PROBLEM DESCRIPTION >> Start at the line containing "This screenshot has width=630, height=410." and transcribe every line exactly through the end of the records below, and only those lines.

SUPPLIED INFORMATION >>
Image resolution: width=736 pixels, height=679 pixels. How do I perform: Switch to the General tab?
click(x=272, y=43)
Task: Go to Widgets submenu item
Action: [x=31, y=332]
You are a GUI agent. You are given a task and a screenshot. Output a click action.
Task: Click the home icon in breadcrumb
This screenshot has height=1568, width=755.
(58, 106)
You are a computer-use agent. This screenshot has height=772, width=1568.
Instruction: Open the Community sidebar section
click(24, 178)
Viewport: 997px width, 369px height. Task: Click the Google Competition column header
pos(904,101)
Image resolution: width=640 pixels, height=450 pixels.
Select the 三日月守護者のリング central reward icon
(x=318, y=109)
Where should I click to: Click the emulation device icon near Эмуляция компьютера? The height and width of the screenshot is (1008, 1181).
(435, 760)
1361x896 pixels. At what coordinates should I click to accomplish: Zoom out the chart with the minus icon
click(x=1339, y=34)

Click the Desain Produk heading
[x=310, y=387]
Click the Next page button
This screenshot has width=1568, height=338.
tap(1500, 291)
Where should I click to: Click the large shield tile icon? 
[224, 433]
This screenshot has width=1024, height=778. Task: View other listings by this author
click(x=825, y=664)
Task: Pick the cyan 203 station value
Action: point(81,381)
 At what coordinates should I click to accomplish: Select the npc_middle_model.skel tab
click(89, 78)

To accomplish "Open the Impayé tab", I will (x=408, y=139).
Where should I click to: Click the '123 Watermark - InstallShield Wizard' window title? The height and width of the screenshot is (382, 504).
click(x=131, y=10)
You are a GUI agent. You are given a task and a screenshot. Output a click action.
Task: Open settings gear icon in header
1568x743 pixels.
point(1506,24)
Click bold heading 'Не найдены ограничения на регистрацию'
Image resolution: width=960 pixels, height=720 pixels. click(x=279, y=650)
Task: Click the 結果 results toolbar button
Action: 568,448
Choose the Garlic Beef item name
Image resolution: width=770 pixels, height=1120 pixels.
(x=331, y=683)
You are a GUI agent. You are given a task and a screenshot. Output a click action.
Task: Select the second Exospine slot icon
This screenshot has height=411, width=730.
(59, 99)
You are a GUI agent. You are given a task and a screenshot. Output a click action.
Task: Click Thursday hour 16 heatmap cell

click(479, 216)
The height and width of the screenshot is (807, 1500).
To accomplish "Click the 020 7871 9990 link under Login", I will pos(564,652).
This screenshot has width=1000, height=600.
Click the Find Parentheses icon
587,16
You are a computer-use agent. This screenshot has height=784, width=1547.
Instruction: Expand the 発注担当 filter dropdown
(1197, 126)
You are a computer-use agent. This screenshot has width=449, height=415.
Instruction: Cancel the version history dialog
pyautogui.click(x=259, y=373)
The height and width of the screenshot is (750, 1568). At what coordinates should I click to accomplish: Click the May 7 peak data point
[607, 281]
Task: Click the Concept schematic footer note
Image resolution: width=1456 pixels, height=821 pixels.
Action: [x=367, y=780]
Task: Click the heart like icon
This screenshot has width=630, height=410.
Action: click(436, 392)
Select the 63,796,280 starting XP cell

TASK SOLUTION >>
This screenshot has width=630, height=410.
Action: click(436, 392)
Select the 63,796,280 starting XP cell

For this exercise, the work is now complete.